— Start of Excerpt —

Alternatively see $\,(3)\Rightarrow(4)\Rightarrow(1)\,$ below (the contrapositive of your claim)

Theorem $\ $ The following are equivalent for integers $\rm\:a, m.$

$(1)\rm\ \ \ gcd(a,m) = 1$
$(2)\rm\ \ \ a\:$ is invertible $\rm\ \ \ \ \: (mod\ m)$
$(3)\rm\ \ \ x\,\mapsto\, ax\:$ is $\:1$-$1\:$ $\rm\,(mod\ m)$
$(4)\rm\ \ \ x\,\mapsto\, ax\:$ is onto $\rm\,(mod\ m)$

Proof $\ (1\Rightarrow 2)\ $ By Bezout $\rm\, gcd(a,m)\! =\! 1\Rightarrow ja\!+\!km =\! 1\,$ for $\rm\,j,k\in\Bbb Z\,$ $\rm\Rightarrow ja\equiv 1\!\pmod{\! m}$
$(2\Rightarrow 3)\ \ \ \rm ax \equiv ay\,\Rightarrow\,x\equiv y\,$ by scaling by $\rm\,a^{-1}$
$(3\Rightarrow 4)\ \ $ Every $1$-$1$ function on a finite set is onto (pigeonhole).

— End of Excerpt —
— Start of Given records —

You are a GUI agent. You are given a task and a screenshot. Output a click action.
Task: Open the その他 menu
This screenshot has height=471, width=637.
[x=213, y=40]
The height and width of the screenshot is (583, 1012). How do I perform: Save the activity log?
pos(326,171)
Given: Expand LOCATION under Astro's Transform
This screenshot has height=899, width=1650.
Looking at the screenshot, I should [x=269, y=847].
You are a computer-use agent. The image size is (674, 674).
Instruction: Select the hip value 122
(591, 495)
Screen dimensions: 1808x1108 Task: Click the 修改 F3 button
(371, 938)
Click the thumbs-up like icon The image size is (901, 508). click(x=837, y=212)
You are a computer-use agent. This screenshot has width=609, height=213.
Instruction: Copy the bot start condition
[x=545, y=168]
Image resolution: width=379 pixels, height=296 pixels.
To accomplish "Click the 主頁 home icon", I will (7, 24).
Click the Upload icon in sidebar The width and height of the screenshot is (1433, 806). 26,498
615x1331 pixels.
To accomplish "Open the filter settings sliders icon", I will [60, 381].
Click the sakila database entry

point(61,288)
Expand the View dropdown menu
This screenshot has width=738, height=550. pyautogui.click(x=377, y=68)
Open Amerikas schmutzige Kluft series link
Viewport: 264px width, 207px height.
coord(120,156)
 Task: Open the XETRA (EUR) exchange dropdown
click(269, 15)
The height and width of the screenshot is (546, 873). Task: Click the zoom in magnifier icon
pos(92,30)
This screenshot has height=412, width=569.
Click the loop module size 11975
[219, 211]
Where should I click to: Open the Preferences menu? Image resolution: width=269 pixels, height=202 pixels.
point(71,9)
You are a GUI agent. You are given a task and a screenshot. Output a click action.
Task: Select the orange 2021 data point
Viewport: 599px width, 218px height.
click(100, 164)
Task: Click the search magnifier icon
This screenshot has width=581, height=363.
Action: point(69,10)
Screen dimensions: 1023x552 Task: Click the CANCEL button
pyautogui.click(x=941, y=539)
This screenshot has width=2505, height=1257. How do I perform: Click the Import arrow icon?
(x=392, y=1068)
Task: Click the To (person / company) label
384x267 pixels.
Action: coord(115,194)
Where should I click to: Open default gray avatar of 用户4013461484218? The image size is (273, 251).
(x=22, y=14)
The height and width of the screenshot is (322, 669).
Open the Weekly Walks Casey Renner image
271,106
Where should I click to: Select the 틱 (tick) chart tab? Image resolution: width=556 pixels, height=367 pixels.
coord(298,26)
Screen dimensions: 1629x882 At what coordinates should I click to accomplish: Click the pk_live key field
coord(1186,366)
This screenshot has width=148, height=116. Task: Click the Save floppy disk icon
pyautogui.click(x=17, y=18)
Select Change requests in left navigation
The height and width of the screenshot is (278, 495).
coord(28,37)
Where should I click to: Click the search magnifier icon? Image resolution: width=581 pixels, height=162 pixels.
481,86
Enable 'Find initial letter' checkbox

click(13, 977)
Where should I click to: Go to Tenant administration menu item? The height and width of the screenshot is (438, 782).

— End of Given records —

◆ **Required task**:
Rewrite the passage of the gcd theorem from "Theorem $\ $" up to and including "is onto (pigeonhole).", putting "a unit" in place of "invertible".

◆ **Exercise result**:
Theorem $\ $ The following are equivalent for integers $\rm\:a, m.$

$(1)\rm\ \ \ gcd(a,m) = 1$
$(2)\rm\ \ \ a\:$ is a unit $\rm\ \ \ \ \: (mod\ m)$
$(3)\rm\ \ \ x\,\mapsto\, ax\:$ is $\:1$-$1\:$ $\rm\,(mod\ m)$
$(4)\rm\ \ \ x\,\mapsto\, ax\:$ is onto $\rm\,(mod\ m)$

Proof $\ (1\Rightarrow 2)\ $ By Bezout $\rm\, gcd(a,m)\! =\! 1\Rightarrow ja\!+\!km =\! 1\,$ for $\rm\,j,k\in\Bbb Z\,$ $\rm\Rightarrow ja\equiv 1\!\pmod{\! m}$
$(2\Rightarrow 3)\ \ \ \rm ax \equiv ay\,\Rightarrow\,x\equiv y\,$ by scaling by $\rm\,a^{-1}$
$(3\Rightarrow 4)\ \ $ Every $1$-$1$ function on a finite set is onto (pigeonhole).